Given task
Please pick out and copy every line of the items below that contains the word "dimensions". Case counts.

━━━━━━━━━━━━━━━━━━━━

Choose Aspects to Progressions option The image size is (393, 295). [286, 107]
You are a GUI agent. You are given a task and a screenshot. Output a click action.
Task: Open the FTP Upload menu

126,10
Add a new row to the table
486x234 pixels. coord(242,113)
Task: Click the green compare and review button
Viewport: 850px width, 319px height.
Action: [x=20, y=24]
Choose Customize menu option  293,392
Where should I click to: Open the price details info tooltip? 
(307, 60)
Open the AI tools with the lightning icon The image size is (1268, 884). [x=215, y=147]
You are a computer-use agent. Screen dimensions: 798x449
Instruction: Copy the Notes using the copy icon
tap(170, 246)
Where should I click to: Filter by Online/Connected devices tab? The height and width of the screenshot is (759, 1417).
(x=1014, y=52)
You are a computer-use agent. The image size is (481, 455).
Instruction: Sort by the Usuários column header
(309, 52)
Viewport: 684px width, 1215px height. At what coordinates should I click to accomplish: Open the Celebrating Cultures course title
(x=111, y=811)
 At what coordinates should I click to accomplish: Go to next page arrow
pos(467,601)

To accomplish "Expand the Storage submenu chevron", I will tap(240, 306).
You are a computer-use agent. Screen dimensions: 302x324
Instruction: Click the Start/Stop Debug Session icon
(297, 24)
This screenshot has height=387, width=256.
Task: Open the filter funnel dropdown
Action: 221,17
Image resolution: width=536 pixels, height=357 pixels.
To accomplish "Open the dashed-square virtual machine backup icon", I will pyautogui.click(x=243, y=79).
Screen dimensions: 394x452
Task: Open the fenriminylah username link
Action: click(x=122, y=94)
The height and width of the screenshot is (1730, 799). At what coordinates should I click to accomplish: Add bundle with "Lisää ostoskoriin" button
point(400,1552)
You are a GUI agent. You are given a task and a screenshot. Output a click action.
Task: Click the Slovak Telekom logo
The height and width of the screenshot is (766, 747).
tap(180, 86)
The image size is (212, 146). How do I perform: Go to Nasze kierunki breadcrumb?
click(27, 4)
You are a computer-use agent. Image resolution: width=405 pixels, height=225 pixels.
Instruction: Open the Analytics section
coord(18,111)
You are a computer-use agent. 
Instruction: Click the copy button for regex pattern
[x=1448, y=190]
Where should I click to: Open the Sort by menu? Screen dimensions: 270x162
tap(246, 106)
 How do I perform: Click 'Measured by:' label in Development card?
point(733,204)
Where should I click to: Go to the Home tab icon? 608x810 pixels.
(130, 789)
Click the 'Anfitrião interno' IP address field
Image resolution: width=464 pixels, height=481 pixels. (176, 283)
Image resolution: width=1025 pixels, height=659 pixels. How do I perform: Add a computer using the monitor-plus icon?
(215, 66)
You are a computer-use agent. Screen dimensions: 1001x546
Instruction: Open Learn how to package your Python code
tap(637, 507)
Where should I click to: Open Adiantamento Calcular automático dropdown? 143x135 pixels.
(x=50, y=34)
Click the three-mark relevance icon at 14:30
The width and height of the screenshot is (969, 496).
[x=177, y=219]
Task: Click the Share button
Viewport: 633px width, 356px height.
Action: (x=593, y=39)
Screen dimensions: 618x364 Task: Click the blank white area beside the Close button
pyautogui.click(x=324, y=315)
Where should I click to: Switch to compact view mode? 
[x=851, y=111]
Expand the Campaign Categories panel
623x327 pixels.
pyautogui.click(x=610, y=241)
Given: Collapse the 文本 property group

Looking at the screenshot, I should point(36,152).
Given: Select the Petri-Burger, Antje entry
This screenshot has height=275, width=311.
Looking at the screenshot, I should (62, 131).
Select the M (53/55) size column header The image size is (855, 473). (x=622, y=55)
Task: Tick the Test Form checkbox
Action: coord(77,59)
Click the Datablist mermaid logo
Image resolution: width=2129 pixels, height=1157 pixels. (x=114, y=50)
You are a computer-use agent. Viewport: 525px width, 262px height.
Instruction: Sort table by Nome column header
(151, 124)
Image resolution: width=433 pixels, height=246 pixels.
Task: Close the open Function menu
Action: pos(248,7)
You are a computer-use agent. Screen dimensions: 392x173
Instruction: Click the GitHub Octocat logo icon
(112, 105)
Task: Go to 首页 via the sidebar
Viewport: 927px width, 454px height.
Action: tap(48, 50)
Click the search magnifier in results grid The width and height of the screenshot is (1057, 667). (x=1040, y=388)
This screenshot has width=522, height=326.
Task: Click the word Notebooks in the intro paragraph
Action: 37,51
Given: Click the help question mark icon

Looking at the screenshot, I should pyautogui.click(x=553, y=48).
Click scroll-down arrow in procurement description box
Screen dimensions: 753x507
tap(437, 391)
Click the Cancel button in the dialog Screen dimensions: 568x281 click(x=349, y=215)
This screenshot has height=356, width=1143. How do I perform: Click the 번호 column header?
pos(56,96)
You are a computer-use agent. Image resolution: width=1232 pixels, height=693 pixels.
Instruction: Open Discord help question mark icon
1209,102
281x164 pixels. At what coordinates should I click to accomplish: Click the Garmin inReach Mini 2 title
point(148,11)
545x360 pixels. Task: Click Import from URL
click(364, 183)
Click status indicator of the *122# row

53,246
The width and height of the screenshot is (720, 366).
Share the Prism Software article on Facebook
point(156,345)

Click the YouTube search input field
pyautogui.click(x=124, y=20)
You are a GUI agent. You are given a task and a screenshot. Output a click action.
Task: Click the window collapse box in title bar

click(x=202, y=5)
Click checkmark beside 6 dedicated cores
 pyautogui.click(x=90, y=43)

━━━━━━━━━━━━━━━━━━━━

Correct answer
You are a computer-use agent. Screen dimensions: 798x449
You are a computer-use agent. Screen dimensions: 302x324
Screen dimensions: 394x452
Where should I click to: Open the Sort by menu? Screen dimensions: 270x162
You are a computer-use agent. Screen dimensions: 1001x546
Screen dimensions: 618x364 Task: Click the blank white area beside the Close button
You are a computer-use agent. Screen dimensions: 392x173
Screen dimensions: 753x507
Click the Cancel button in the dialog Screen dimensions: 568x281 click(x=349, y=215)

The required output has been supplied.